本文
○ ○ ○ ○
あらゆる物品が海上交易によって運ばれた16世紀頃のヴェネチア共和国。13~14世紀には政治・経済的にも急成長を遂げ、東地中海の覇者として君臨していた。そんな富をもたらす海は、一方で争いや病の流行など、災厄も招き入れた。これらの困難から立ち上がり、世界にヴェネチアの繁栄を誇示するため、そして市民を団結させるために開催されたのが「祝祭」だった。ヴェネチアの特色ある「祝祭」は、形を変えながら現在まで続き、今も人々を惹き付ける。本展では、「祝祭」に相応しい華やかなヴェネチアン・グラスを、「祝祭」の魅力と共に紹介する。また、坪谷隆氏のヴェネチアン・カーニバルの写真作品も展示。往時のヴェネチアに迷い込んだかのような世界を楽しんで。
第1章 春 「富をもたらす海との結婚 ~センサの祭り~」
海と共に生きるヴェネチアでは、海に関する文化や伝統を伝える祝祭が大切にされてきた。
キリストの復活後40日目の木曜日に行うキリスト昇天祭は、ヴェネチアでは「センサ」と呼ばれ、レガッタ(ボートレース)や海上パレードなど、海にまつわる催しが行われる。中でも有名なのが、ブチントーロという豪華絢爛な御座船から、ドージェ(提督)がローマ教皇から贈られた金の指輪を海に投げ入れ、海を妻に迎える事を宣言する「海との結婚」と呼ばれる儀式。16世紀には、ヴェネチア共和国の祝祭の中でも頂点に位置づけられていた。
西暦1000年に第26代ドージェ、ピエトロ・オルセオーロ2世によるアドリア海北部沿岸域の制圧を記念して行われるようになったこの儀式は、海と親しみ、航海の安全を祈るだけでなく、ヴェネチアによる海上支配の正当性を宣言するという政治的な意味もあった。現代では、ヴェネチア市長がドージェ役を担い、今日まで続いてる。
○ ○ ○ ○
データ抜粋
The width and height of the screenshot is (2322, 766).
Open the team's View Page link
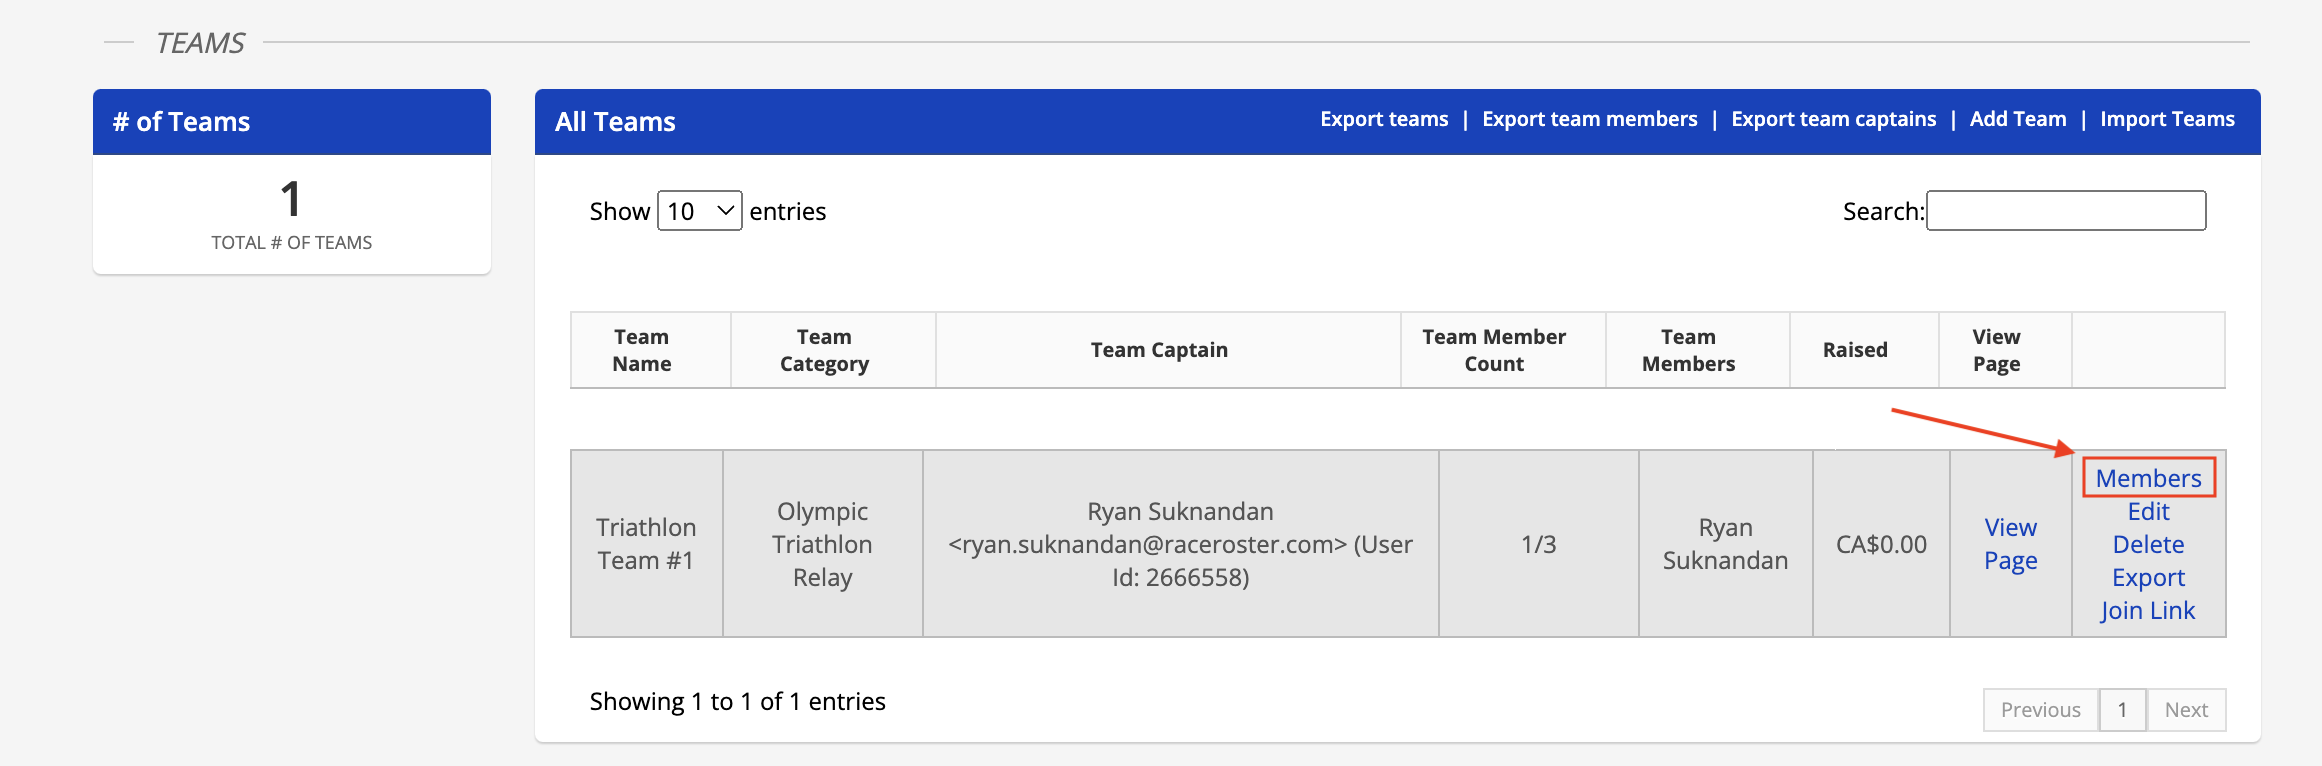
○ ○ ○ ○
依頼内容
ヴェネチアの祝祭を扱う本文について、次の問いに答えよ。
1. ヴェネチアで「センサ」と呼ばれるのは何という祝祭か。
2. 「海との結婚」の儀式は何を記念して始まったか。
3. 本展ではだれのどんな写真作品が展示されるか。
本文の記述だけを根拠に答えること。

解答例
1. キリスト昇天祭。
2. 西暦1000年に第26代ドージェ、ピエトロ・オルセオーロ2世がアドリア海北部沿岸域を制圧したこと。
3. 坪谷隆氏のヴェネチアン・カーニバルの写真作品。